5 Rarities In The First Days Of Your Baby’s Life
The first few days of a baby’s life are always unique. Even mothers, for whom it is not the first experience, are always amazed at the miracle of life and various rarities in the first days of their baby’s life.
Baby’s birthday is a unique day that no mother will ever forget. Today’s article is about the first few days after that, as a number of things worth mentioning happen during this time.
What happens in your baby’s first days of life?
No matter how long you plan in advance for this day and beyond, once the baby arrives, chaos reigns. You only think about your child and forget everything else.
In the first few days of life, your baby adapts to the world outside of the womb. Everything is new and completely different than before.
Scientists have found that fetuses can already ingest some things that take place outside the womb. But they cannot imagine all the changes that are coming.
Have you ever wondered what it’s like to breathe in your womb? Or how do certain functions change in the first days of life? How can our babies see and hear us?
Then you will find some explanations to better understand how babies feel in the first few days of life.
Hair, eyes, mouth and heart
- A baby’s hair is so delicate that it can fall out just by rubbing it against the bed sheet. As a result, many babies go bald quickly. Soon, new, stronger hair will grow.
- A newborn’s tear ducts are not yet open, which means that they will cry without tears for the first few days.
- A baby’s lips are so delicate that small bubbles from sucking on the breast can form around them.
- In the first days of life, the heartbeat is still very fast: the small pump often beats twice as fast as an adult – between 130 and 160 times per minute.
The breathing
- Adults do not breathe and swallow at the same time. But a newborn can still do this in the first days of life. It retains this ability until it is six months old so that it can be breastfed.
- You may be concerned because your baby sneezes so much. But it does this to clear its airway.
- Newborns don’t know how to breathe through their mouth. They only breathe through their noses.
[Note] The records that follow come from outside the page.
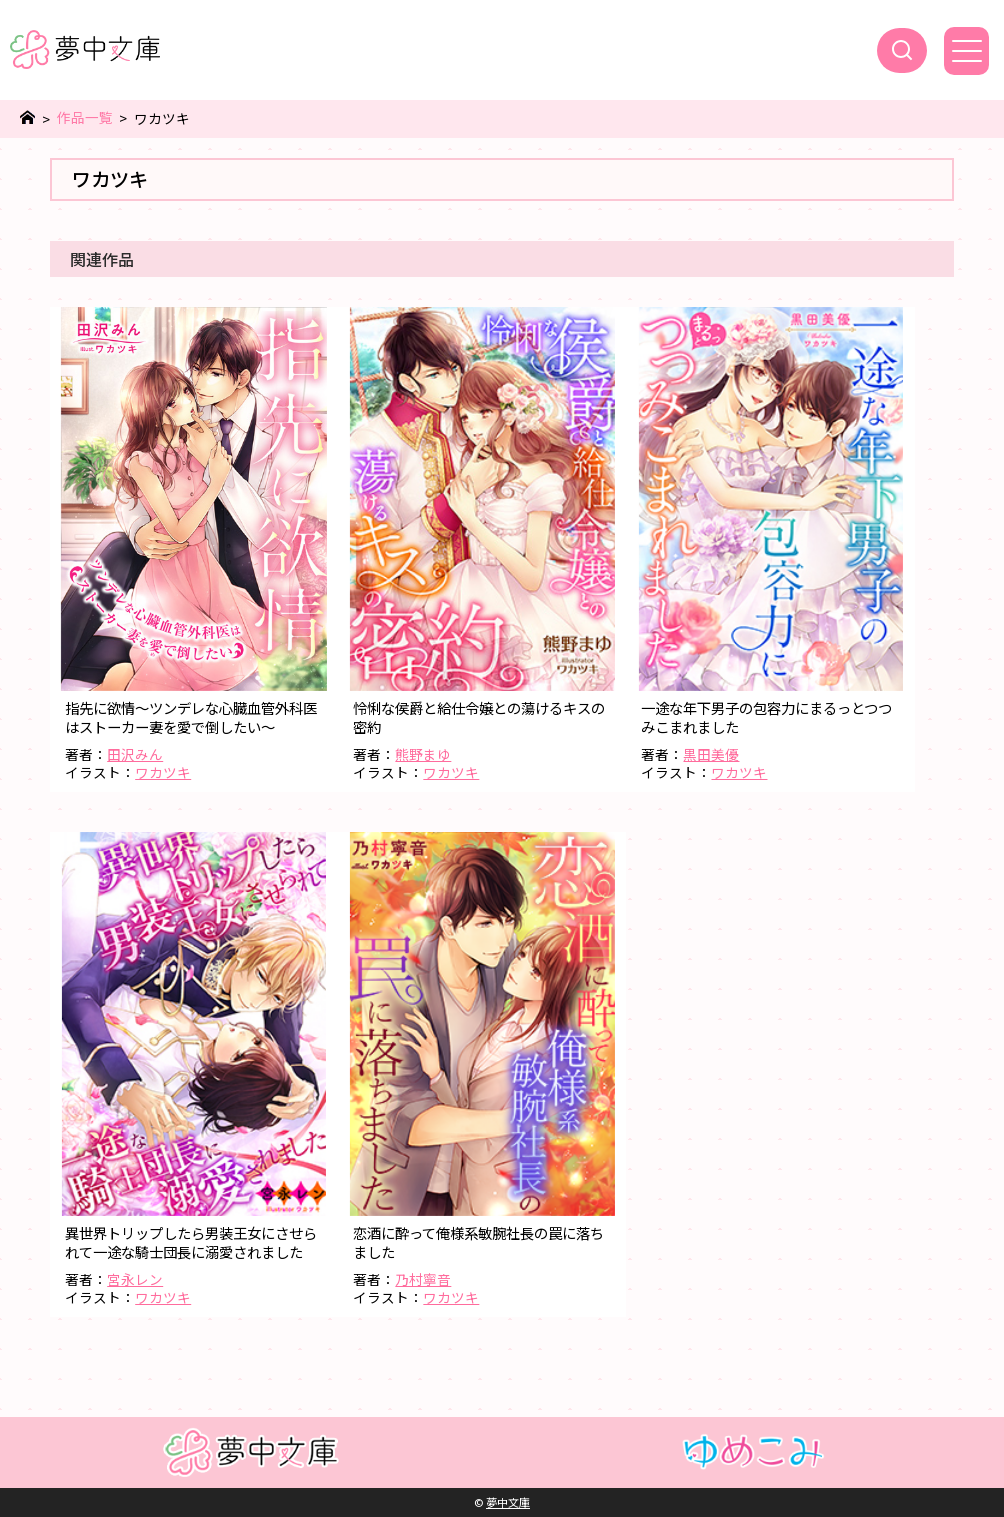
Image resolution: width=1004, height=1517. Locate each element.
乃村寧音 (423, 1279)
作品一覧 (85, 117)
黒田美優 (711, 754)
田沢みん (135, 754)
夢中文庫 (508, 1502)
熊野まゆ (423, 754)
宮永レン (135, 1279)
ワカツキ (163, 772)
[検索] (902, 50)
- Newborns can hold their breath underwater. They even have an instinct for swimming. But this ability disappears very quickly.
Hygiene in newborns
- Because their sweat glands are not yet developed, they won’t sweat for the first few days of your baby’s life.
- The breath of newborns is always fresh. That’s because they don’t have teeth. Bad breath comes from the accumulation of bacteria in your teeth.
Your baby’s senses in the first days of life
- Babies know their mother and other details through their sense of smell. Your sense of smell is the most developed sense.
- After four months in the mother’s womb, a baby is ready to protect itself from light and can react to loud noises.
- Small babies can only focus their gaze up to a distance of about 20-25 cm. This is roughly the distance between mother and baby when breastfeeding.
Physical growth: weight and height
- If your child has a cold, they won’t grow.
- After six months, your child will have doubled their birth weight. When it’s a year old, tripled.
- The length of a baby’s foot during the first few days of life is one third of the adult foot. By the time the baby is one year old, his foot is about half the length of what it was as an adult.
- From conception to birth, your baby’s weight multiplies approximately 3,000 million times.
- Even if newborns put on more weight in autumn, they grow twice as fast in spring.
- Babies born in May can weigh up to 200 grams more than babies born in other times of the year.